서론

저희 팀은 유저 주문 시 발생하는 알림 전송 로직을 기존에는 주문 처리 흐름 안에 직접 포함해 운영하고 있었습니다. 이 알림 로직은 PUSH → SMS → 알림톡 순서로 failover 되며, 각 단계가 순차적으로 처리되는 구조입니다. 문제는 이 모든 과정이 동기적이고 블로킹된다는 것이죠. 예를 들어 외부 서비스의 타임아웃이 각 단계마다 5초라면, 최악의 경우 주문 요청이 최대 15초간 지연될 수 있습니다. 즉, 유저가 주문을 눌렀을 때, 실제 주문 완료까지 15초를 기다려야 하는 상황이 발생합니다.

그래서 저희는 알림 전송과 같은 시간이 오래 걸리는 작업을 메인 로직에서 분리하여 비동기적으로 처리하기로 결정했고, 이를 위해 메시지 큐를 도입하기로 했습니다.

처음에는 Amazon Kafka를 고려했습니다. AWS Client VPN 연동이나 IAM 기반 인증 등 운영 측면에서 편리합니다. 하지만 비용을 확인해보니, 싱글 브로커 기준으로 월 약 100만원 수준이었습니다. 또한, 이번에 분리하려는 노티 시스템 +a는 디스크 기반의 영구 저장이 필요하지 않고 당장 수평 확장까지 고려할 상황도 아니었기에 과한 선택이라는 판단이 들었습니다. 개발 리소스도 더 필요하구요.

또한 우리가 만들려는 비동기 알림 전송 시스템은 다음과 같은 특성을 가지고 있었습니다.

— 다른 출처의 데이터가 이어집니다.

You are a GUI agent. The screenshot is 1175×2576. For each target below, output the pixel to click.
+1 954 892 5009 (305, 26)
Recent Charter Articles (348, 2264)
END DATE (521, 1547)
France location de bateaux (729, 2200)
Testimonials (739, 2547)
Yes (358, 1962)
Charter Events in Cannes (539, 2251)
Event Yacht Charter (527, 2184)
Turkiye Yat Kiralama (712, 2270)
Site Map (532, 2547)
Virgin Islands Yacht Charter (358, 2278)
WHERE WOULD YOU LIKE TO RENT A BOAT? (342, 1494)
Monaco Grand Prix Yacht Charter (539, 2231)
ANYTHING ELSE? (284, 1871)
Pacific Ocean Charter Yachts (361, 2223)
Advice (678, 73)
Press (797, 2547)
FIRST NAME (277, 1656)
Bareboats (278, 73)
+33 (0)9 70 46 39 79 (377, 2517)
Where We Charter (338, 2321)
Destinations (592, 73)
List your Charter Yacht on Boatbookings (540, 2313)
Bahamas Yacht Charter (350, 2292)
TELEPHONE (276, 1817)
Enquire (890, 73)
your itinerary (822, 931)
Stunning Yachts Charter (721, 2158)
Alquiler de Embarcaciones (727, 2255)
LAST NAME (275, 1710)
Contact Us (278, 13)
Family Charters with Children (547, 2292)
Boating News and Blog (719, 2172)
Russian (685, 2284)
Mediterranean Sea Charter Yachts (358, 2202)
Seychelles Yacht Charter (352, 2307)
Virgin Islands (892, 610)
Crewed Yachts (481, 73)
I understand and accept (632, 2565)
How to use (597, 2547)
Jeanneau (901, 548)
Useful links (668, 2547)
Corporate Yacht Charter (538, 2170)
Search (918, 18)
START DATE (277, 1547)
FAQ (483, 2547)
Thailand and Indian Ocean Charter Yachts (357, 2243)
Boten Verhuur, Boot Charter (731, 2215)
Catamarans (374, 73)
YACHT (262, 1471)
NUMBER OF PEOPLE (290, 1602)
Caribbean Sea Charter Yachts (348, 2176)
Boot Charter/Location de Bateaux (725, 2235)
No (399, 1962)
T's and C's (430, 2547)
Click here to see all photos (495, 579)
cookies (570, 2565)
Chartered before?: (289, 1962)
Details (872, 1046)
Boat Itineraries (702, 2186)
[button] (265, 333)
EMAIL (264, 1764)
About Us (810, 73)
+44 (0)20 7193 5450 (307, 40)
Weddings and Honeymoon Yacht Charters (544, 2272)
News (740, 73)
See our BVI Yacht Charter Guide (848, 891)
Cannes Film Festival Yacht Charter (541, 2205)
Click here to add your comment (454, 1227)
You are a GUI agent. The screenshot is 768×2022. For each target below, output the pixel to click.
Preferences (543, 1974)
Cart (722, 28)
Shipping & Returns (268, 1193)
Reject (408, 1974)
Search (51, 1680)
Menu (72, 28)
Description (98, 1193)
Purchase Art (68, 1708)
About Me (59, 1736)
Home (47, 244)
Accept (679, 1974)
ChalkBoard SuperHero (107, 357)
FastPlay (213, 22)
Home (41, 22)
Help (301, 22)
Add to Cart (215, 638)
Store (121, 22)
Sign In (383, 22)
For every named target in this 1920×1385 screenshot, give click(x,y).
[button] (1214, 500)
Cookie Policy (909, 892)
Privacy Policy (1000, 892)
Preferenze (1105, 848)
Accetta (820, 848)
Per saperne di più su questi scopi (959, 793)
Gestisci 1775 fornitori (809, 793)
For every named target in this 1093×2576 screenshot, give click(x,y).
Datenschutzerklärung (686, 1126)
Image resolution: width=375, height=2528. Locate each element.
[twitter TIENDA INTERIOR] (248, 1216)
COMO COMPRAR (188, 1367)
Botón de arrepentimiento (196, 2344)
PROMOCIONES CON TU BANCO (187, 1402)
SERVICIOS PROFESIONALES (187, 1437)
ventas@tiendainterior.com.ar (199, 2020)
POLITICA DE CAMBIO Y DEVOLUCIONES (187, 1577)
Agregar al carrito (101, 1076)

메세지 “처리 순서” 보장 불필요 - 단일 파티션을 여러 컨슈머가 병렬로 처리하기때문에 순서 보장 불가능
메세지의 영구 저장이 필요하지 않음 - 메세지 전송하면 딱히 이벤트를 다시 꺼내볼 일 없음
빠른 처리 속도 우선 - 알림 전송 지연 최소화
낮은 인프라 비용 우선 - 비용이 많이 드는 솔루션은 놉

그래서 redis stream 이 이 모든 조건에 부합하였고 아래는 설계 포인트입니다.

이벤트 실패처리
이벤트 균등분배
DLQ(Dead Letter Queue)
consumer 관리

하나씩 볼까요?

요약 먼저! 기술적 문제와 해결 방법

먼저 abstract 부터 보시죠. “그래서 어떤 문제가 있었고 어떻게 해결했는데?” 를 시간순서대로 요약 및 표로 나타내었습니다.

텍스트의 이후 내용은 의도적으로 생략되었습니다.